Of course it may have to end up being one of these. My god.


----------



## Belatucadros (Jul 27, 2017)

Hahah dat tail!


----------



## Old Fashioned (Jul 28, 2017)

Belatucadros said:


> Hahah dat tail!



You haven't seen nothing yet!


----------



## Tigers-on-Unicycles (Jul 28, 2017)

Old Fashioned said:


> You haven't seen nothing yet!







I see you and raise you the sword billed hummingbird- and yes, that is his tongue sticking out the end.


----------



## Old Fashioned (Jul 28, 2017)

Tigers-on-Unicycles said:


> I see you and raise you the sword billed hummingbird- and yes, that is his tongue sticking out the end.



So a game is afoot is it? Then, I call your adorable humming bird with the prowess of the Kingfisher.


----------



## Tigers-on-Unicycles (Jul 29, 2017)

Old Fashioned said:


> So a game is afoot is it? Then, I call your adorable humming bird with the prowess of the Kingfisher.

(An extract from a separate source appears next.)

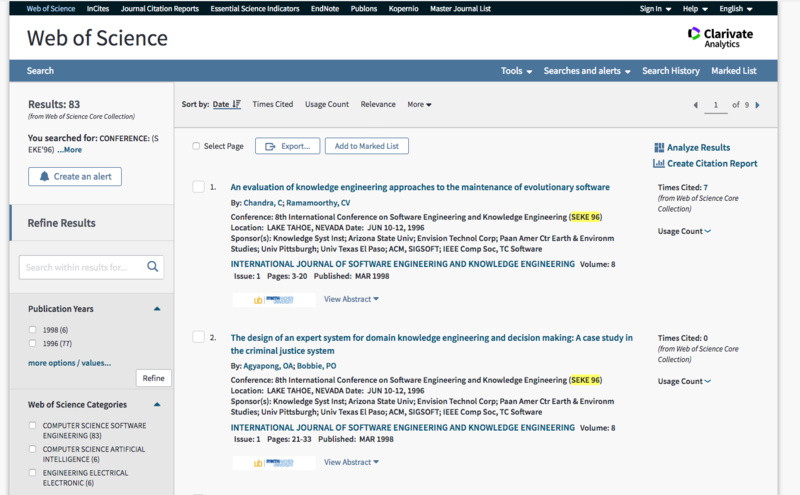Tick the 1996 (77) publication year checkbox
The image size is (800, 495).
click(x=35, y=343)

Oh yeah??? Well how about this??





The green heron does not fold. He unfolds.


----------



## Old Fashioned (Jul 29, 2017)

Y-you think that Heron can scare me? I don't give a Whooping Crane.


----------



## Tigers-on-Unicycles (Jul 31, 2017)

Hey! Some colored concepts for my avian suit. I'm not sure whether to go for more realistic (left) or more stylized (right). The left is almost an exact copy of a real life blue jay -only the eye color is different. Honestly, I'm leaning more towards stylized. I like the longer head crest.


----------



## Belatucadros (Jul 31, 2017)

Tigers-on-Unicycles said:


> Hey! Some colored concepts for my avian suit. I'm not sure whether to go for more realistic (left) or more stylized (right). The left is almost an exact copy of a real life blue jay -only the eye color is different. Honestly, I'm leaning more towards stylized. I like the longer head crest.

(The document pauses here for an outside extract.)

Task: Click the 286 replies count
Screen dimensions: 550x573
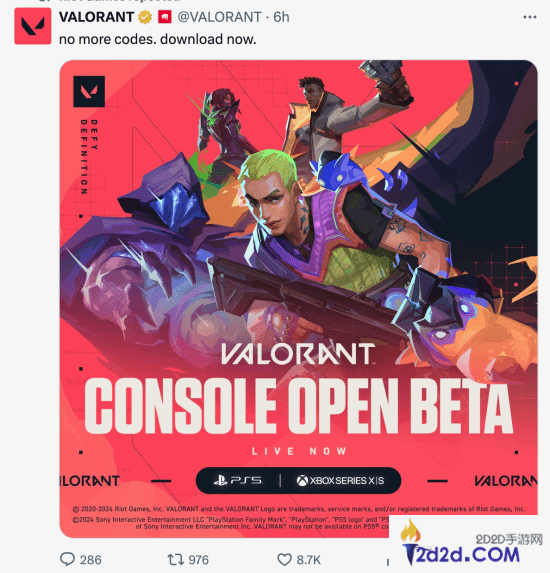Action: (x=91, y=560)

Yeah I say go with the stylized, looks great!


----------



## Old Fashioned (Jul 31, 2017)

I agree with you, the stylized version is very appealing.


----------



## Tigers-on-Unicycles (Jul 31, 2017)

Old Fashioned said:


> I agree with you, the stylized version is very appealing.



I kept looking between the two, wondering why that was, when I realized that on the right a. the eye is shinier and not perfectly round and b. the beak and even the markings turn upward, as though smiling. The bird on the left is a sad bird, staring blankly into oblivion, thinking only of worms.


----------



## It'sBlitz (Aug 5, 2017)

Some of the realistic ones are really cool.


----------